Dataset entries
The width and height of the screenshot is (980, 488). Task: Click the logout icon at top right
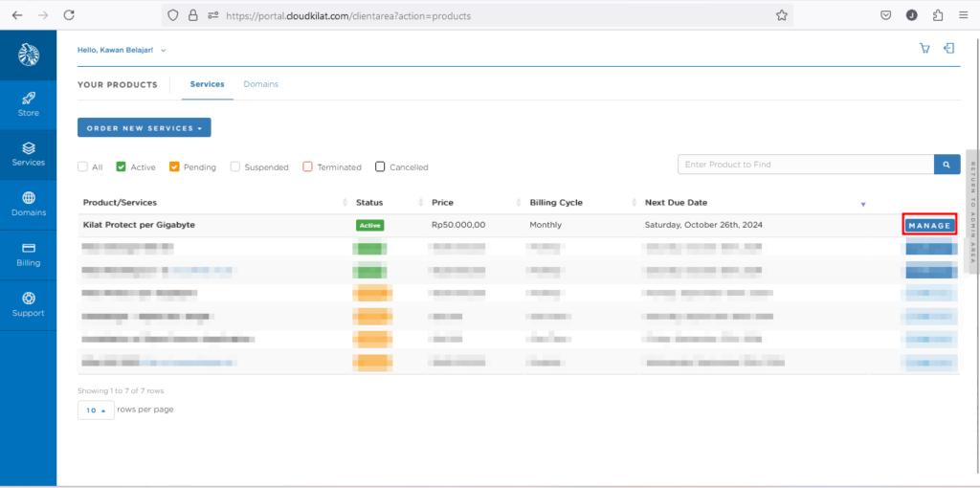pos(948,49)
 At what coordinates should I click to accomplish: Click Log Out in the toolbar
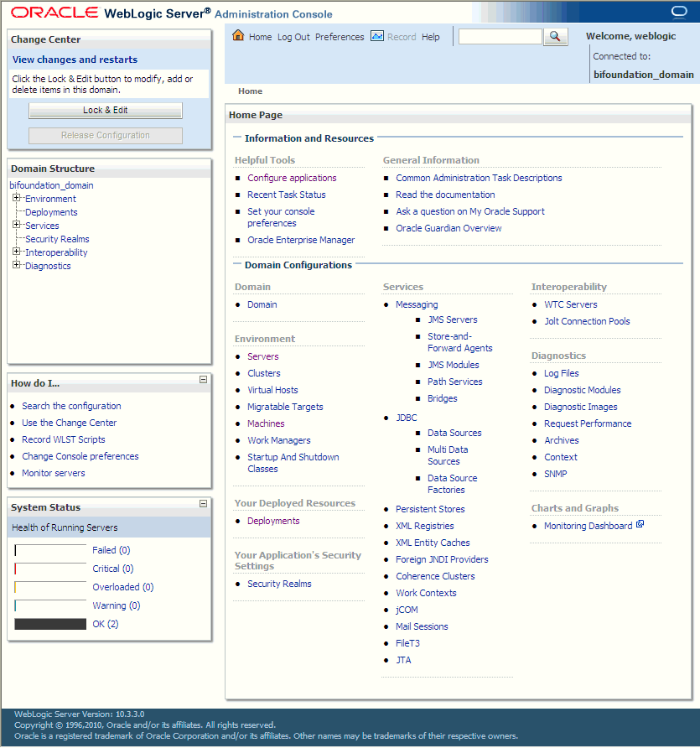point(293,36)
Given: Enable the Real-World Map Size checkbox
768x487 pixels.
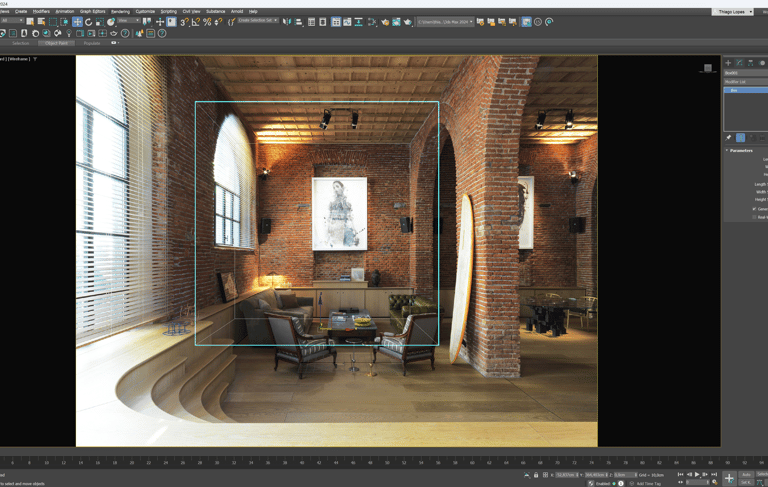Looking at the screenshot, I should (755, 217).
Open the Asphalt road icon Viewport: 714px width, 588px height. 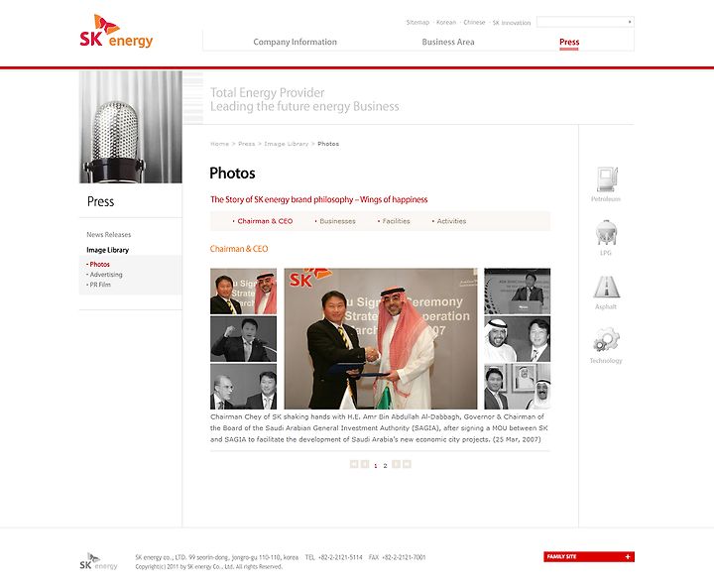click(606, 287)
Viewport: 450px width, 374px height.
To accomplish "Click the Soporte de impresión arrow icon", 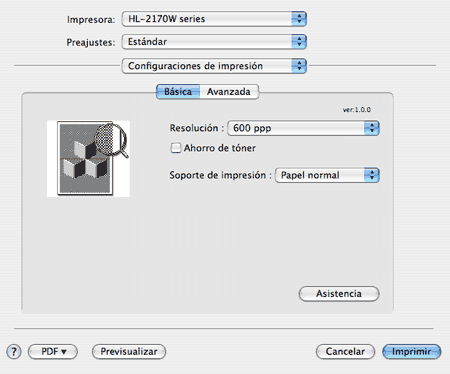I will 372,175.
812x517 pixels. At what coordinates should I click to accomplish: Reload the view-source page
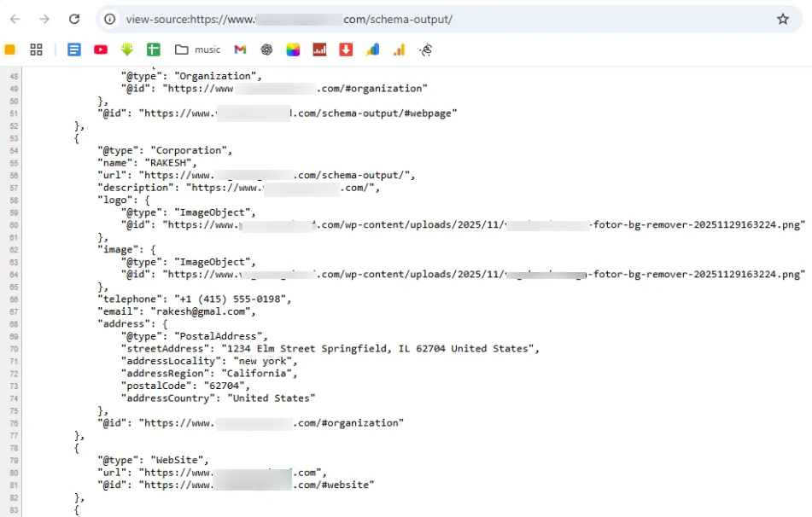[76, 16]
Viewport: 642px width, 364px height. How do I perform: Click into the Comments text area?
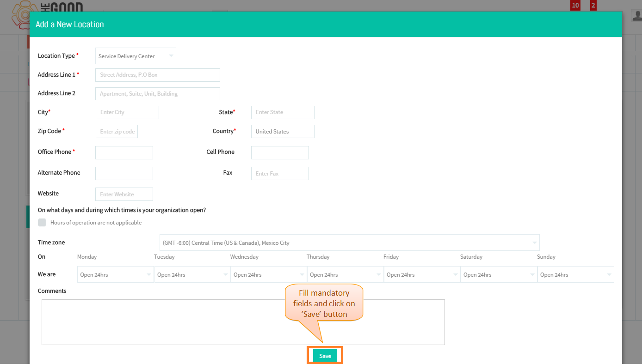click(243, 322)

* [PROBLEM] An exact restatement is expected of the lines from the line containing "812x517 pixels. At" to the end of the data above, pictures excluded.

* [SOLUTION TO THIS TASK]
812x517 pixels. At what coordinates should I click to accomplish: Reload the view-source page
[76, 16]
Viewport: 642px width, 364px height. How do I perform: Click into the Comments text area?
click(243, 322)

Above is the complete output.